The seven women, five man jury in the case of the Alaska Peacemaker Militiamen came back with several verdicts yesterday after deliberating since Thursday.
The jury in the 22-day-long trial brought in verdicts on all but one count yesterday, that one failed count was against 37-year-old Coleman Barney. The jury deadlocked on Conspiracy to Commit Murder against him. The judge ruled a mistrial on that count that carries with it possible life in prison. It is unlikely he will be tried again on that charge.
Both 28-year-old Schaeffer Cox and Lonnie Vernon were convicted on charges of Conspiracy to Murder Federal Employees including Police Officers. Cox was also found guilty on the charge of Soliciting the Murder of a U.S. Officer.
All three of the men were found guilty on the charges of conspiring to possess unregistered silencers and destructive devices.
Cox was convicted on nine counts by the jury, Barney and Vernon of two, but the jury threw out all five counts of Carrying a Firearm During a Crime of Violence.
The prosecutors in the trial had over 70 witnesses and 900 exhibits that were used to construct the case against the militiamen.
It was while down in Montana where Cox gave several speeches to organizations where he told audiences that he had a force of 3,500 men with mines and automatic weapons ready to kill to protect liberty that put Cox on the FBI radar.
Well over 100 hours of recordings were made in the investigation into Cox and his organization by the FBI, including video of the the take-down in the sting operation that led to court. Cox, Barney and Vernon and his wife were arrested in March of last year in that operation.
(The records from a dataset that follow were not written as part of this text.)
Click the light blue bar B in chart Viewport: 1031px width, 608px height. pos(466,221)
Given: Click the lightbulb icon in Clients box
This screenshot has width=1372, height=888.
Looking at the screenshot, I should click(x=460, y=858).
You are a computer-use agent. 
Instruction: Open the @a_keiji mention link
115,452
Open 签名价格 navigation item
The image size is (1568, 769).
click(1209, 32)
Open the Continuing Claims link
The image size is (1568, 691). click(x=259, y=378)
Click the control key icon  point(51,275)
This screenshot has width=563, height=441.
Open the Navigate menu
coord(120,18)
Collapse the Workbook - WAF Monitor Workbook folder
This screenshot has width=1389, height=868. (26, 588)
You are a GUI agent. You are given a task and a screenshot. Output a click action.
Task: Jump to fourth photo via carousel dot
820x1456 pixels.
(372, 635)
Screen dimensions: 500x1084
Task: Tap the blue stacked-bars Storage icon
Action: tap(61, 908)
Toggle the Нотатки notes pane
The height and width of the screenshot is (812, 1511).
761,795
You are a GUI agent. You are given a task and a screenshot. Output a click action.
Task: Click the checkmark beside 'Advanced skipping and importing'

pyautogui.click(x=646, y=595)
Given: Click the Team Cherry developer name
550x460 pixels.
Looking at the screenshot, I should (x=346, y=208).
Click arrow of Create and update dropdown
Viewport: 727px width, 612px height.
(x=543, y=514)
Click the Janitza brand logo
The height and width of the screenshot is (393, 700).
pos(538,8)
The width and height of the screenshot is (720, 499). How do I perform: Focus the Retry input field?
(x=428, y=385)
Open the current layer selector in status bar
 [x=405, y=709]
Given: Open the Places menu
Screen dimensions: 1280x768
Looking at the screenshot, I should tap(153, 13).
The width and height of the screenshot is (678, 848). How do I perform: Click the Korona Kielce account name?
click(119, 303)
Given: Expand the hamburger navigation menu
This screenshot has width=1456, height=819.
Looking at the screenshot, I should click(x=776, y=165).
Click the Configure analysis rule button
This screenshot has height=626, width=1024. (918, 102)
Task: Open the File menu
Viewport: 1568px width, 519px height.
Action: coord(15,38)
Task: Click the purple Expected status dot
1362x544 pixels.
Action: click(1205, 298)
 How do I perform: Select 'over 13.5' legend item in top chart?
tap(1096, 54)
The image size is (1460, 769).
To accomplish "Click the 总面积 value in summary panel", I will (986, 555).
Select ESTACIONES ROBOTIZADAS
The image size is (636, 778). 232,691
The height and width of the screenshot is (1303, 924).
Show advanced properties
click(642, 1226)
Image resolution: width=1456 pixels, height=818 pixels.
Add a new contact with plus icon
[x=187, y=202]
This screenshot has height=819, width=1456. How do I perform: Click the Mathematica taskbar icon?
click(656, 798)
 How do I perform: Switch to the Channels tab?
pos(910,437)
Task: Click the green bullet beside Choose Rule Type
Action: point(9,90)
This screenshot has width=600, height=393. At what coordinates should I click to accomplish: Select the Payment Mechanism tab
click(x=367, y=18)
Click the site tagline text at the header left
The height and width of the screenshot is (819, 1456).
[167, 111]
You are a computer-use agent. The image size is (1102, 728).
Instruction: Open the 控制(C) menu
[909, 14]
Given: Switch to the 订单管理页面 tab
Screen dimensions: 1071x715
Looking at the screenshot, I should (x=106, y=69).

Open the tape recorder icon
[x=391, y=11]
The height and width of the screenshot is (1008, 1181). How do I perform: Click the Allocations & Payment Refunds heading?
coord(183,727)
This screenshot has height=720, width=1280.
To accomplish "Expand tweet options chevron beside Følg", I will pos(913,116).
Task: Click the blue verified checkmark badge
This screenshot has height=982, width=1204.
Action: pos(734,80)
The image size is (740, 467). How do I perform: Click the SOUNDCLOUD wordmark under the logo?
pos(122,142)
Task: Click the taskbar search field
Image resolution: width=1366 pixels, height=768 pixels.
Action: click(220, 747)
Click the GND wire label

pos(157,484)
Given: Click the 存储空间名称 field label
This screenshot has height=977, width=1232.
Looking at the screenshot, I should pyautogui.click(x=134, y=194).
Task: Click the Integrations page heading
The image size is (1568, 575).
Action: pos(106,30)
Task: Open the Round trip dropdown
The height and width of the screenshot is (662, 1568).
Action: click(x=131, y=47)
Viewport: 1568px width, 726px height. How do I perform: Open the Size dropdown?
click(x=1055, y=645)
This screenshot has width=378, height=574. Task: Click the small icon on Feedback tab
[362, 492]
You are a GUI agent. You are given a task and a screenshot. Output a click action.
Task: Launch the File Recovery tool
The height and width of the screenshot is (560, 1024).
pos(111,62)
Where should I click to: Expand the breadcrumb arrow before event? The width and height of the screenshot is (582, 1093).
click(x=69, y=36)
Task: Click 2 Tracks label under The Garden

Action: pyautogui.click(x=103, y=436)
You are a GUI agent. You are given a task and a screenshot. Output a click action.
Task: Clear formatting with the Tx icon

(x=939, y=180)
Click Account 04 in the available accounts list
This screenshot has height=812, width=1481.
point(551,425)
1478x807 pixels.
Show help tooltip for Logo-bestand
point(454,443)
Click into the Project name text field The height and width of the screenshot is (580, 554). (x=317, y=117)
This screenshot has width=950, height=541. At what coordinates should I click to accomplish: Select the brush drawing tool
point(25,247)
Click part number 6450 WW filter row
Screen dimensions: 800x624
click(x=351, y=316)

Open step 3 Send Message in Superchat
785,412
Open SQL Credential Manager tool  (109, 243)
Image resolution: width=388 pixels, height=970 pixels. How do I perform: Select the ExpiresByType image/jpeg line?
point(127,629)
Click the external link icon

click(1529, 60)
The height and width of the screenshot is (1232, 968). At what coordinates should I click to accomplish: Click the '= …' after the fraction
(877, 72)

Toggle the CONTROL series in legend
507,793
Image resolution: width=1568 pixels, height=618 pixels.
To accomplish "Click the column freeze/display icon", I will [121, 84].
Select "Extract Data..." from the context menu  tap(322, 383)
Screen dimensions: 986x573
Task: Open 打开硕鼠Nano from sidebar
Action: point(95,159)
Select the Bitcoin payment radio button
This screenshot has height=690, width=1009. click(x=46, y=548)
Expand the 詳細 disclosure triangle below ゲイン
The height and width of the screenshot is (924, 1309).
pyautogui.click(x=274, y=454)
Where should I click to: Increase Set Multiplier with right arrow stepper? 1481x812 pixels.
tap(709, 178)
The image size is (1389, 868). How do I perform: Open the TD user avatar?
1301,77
Most of the audio recordings were made prior to Cox’s scheduled appearance in court where he was to answer to charges of failing to inform a police officer of a concealed weapon he was carrying.
|
After the verdicts were read in court yesterday, an agitated Cox shouted at the jury, telling them, “The Prosecutors with-held evidence from you guys!” He was silenced by the judge.
It is not an end of court trials for the Vernons, they are due in court this fall to answer charges of threatening to murder the Federal Judge who heard their losing IRS case.
The jury, although now allowed to speak to reporters and attorneys about the case, instead chose not to, as they left the courthouse as a group and then once outside went their separate ways.
U.S. Attorney Steve Skrocki said after court was adjourned, that he felt the verdicts were fair.
U.S. District Court Judge Robert Bryan, the visiting judge who presided over the case, set the sentencing date on the charges for September 14th.The defendants were cuffed and remanded back to jail by the judge as court adjourned.